Mike Harris mike.harris at horizon.co.fk
Fri Sep 16 18:00:33 EDT 2005


G'day all,

----- Original Message ----- 
From: "Phil & Ann Duff" <na4m at arrl.net>
To: <topband at contesting.com>
Sent: Friday, September 16, 2005 4:11 PM
Subject: Re: Topband: Tuning elevated radials


| The KJ6GR article referenced "HF Antennas for all Locations" by Les
| Moxon G6XN where Moxon discusses radial current imbalance and
| recommends radials less than .25 wl.
|
| Among the summary conclusions reached by K5IU
| .25 wl is worst possible radial length for current imbalance in
| elevated radials.
| .125 wl radials fed thru a common radial inductor have much less
| current imbalance vs .25 wl radials with no significant reduction in 
bandwidth.

I was going to refer to the G6XN recommendation.

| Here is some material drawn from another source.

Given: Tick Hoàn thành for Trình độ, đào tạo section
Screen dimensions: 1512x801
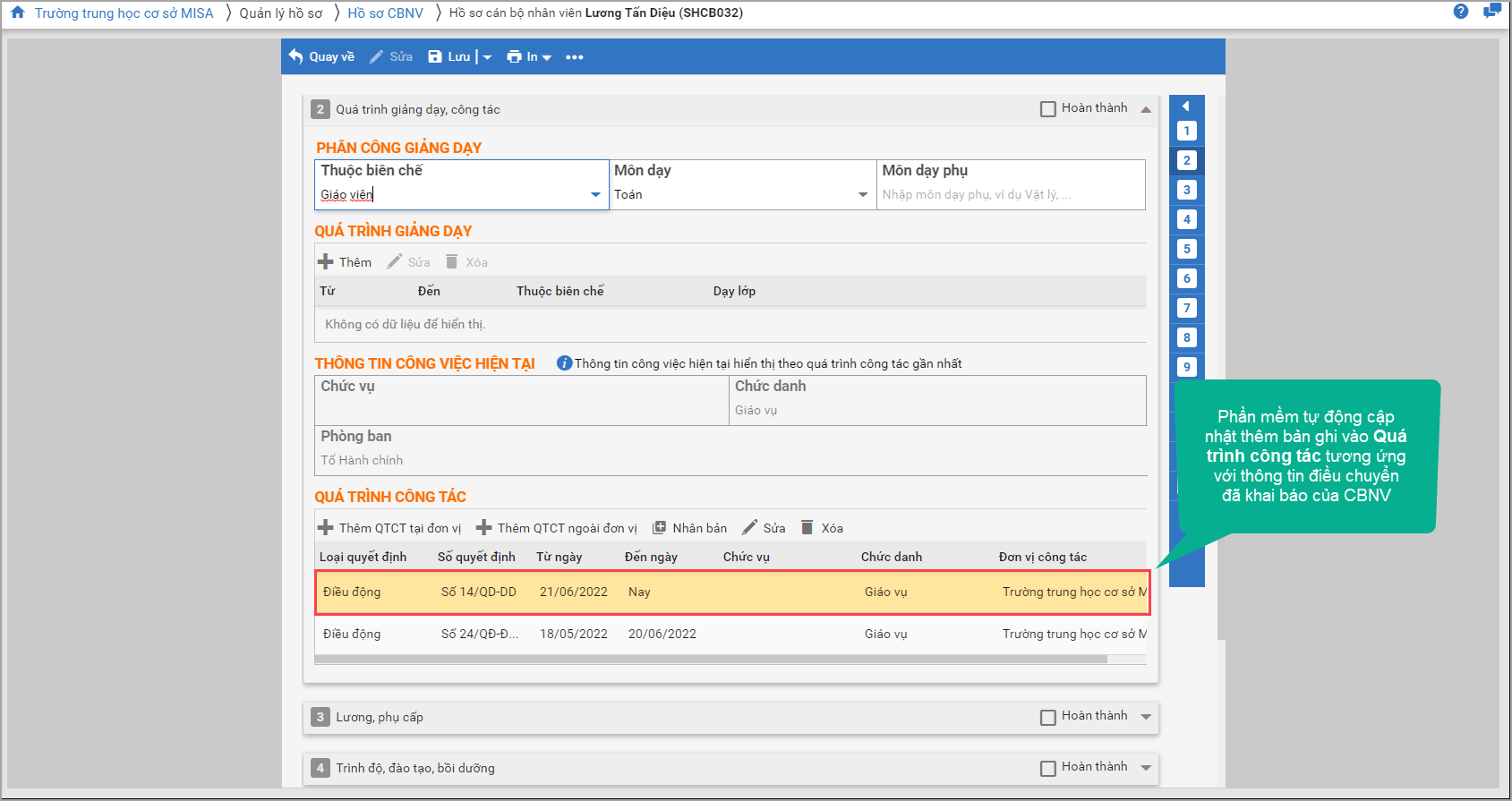Looking at the screenshot, I should coord(1048,768).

I have used this technique on my 30M vertical.  The vertical element is 30 
feet long with the base 3 feet from the ground.  Two gull wing radials 
then rise at 45 degrees to a height of 6 feet, then horizontal to the end 
supports.  The radials are less than the length required to naturally 
resonate the vertical and connected to a common loading coil then the to 
coax as normal and a large coax choke.  The off centre feed caused by the 
oversize vertical element gives me a pretty good match to 50 ohms, exactly 
as predicted by modelling.  I don't have any other 30M antenna to compare 
it with, however, it does a good job with the DX.

Apologies for the high frequency reference.